A CORRESPONDENT to this newspaper observed the other day that "young people have always believed that the 'status quo' and the 'Establishment' need drastic change if the world is to become a fairer and happier place''.

Very true. But it's my experience, at 63, that the older one gets, the more strongly one feels that the status quo and the Establishment need upending.

Example 1. Communities across North Yorkshire, from Teesside to York, have been battling for ten years against a monstrous new line of giant pylons. Though they have presented a well-argued case they have finally lost - as it was always inevitable they would.

A similar defeat has been inflicted on the campaigners against the new terminal at Heathrow. The big battalions virtually always win. Nevertheless, the Blair Government - Labour, of the people, remember - believes they don't win fast enough. To be unveiled this month, a shake-up of planning law is expected to reduce the public's, and indeed the local authorities', opportunity to challenge major developments. Local input will be confined to cosmetics such as road access and landscaping.

Example 2. Blinded in one eye by an air gun pellet, 15-year-old Nicola Dustin, of Gateshead, is campaigning for the licensing of air guns. If a top royal, especially a royal child, was merely struck by an air gun pellet, let alone at the cost of an eye, tight controls would be rushed through Parliament within days.

Example 3. Instances of patients being left on trollies, shunted around the country for a hosptial bed, and dying while on waiting lists or of medical negligence are now almost commonplace. But there are people, of whom the Queen Mother is perhaps the supreme example, who can be sure that any malady will be spotted at the earliest moment, with the best treatment immediately available, and no chance of dying through a botch up. And, while Labour at least shows signs of wanting to equalise matters up as much as possible, the Tories are nursing (no pun intended) a queue-jumping voucher scheme.

::::::

TASK 1: In the column on the status quo and the Establishment, what is 15-year-old Nicola Dustin of Gateshead campaigning for?
TASK 2: Render this sentence from the column on the status quo and the Establishment into German: "Blinded in one eye by an air gun pellet, 15-year-old Nicola Dustin, of Gateshead, is campaigning for the licensing of air guns."
TASK 3: Carry on the column on the status quo and the Establishment, beginning right after its final sentence.

::::::

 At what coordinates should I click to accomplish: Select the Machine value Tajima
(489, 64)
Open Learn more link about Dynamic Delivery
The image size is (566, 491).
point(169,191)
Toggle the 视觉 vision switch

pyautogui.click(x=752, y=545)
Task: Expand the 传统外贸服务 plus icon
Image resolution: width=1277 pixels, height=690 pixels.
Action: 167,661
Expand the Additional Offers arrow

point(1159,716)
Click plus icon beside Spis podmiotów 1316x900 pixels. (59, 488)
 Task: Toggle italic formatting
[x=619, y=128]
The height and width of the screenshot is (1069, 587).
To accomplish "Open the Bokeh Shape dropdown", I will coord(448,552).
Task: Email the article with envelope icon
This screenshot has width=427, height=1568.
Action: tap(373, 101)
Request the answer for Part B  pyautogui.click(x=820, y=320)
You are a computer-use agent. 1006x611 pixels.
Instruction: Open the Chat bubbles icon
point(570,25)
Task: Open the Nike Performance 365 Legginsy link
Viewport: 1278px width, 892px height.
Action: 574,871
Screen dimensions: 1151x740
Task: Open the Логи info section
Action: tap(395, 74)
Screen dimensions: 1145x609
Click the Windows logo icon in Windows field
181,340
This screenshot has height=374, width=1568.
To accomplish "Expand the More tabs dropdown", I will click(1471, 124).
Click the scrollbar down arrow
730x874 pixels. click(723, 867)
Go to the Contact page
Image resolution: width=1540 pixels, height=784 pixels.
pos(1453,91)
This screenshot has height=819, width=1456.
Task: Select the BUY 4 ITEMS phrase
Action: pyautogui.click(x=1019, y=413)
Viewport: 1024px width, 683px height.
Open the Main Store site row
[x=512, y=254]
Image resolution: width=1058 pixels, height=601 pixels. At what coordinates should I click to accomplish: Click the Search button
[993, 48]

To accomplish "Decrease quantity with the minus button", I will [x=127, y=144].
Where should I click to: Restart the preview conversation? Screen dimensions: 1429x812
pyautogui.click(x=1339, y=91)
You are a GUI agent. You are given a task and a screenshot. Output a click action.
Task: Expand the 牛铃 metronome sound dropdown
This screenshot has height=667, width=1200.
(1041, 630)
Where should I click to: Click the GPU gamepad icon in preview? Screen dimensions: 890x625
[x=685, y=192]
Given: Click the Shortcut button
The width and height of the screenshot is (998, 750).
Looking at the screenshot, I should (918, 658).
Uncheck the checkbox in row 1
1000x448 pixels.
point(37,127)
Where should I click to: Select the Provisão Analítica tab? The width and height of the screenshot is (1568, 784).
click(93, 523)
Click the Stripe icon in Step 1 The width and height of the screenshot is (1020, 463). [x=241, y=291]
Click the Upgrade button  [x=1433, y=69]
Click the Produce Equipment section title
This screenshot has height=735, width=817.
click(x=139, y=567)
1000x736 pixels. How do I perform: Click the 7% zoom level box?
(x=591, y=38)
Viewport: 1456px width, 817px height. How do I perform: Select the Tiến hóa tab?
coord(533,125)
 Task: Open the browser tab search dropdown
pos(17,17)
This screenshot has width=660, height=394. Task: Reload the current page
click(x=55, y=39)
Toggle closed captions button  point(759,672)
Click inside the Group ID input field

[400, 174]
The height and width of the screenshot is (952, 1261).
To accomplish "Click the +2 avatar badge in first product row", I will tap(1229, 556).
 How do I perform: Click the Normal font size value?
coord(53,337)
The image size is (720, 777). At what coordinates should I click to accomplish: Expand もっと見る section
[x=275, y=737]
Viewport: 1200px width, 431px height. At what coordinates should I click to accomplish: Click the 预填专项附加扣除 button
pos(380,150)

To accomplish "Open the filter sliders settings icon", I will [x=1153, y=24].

::::::

ANSWER SPACE 1: The licensing of air guns.

ANSWER SPACE 2: Nicola Dustin, 15, aus Gateshead, die durch ein Luftgewehrgeschoss auf einem Auge erblindet ist, setzt sich für eine Lizenzpflicht für Luftgewehre ein.

ANSWER SPACE 3:
Example 4. Many people who have served companies diligently for years are now discovering that their pensions will not yield anything like what they were led to believe. But top bosses leave with millions, often after only a short time with the company, and even when they have fouled up. The Government now endorses this to such an extent that it has just paid £494,000 to the former head of Sport England, deeply involved in the Wembley Stadium/Pickett's Lock fiasco, who quit his £80,000-a-year post voluntarily.

Example 5. The Marchioness disaster. 51 dead. Ah, but not a big name among 'em. So - six years to an inquest, 11 to a public inquiry. Matters still rumbling on. Small people have to fight every inch of the way for justice.

Yes, the status quo and the Establishment need drastic change. But one's increasing impatience for this with age is accompanied by the dull realisation that it is unlikely to happen. Good grief, this Government is even considering abolishing the jury system, which is the most hands-on involvement of the rank-and-file in our entire civil system.

But good luck to the young. The failure of my generation to achieve that "fairer, happier world'' - or in this context "society" - is absolute.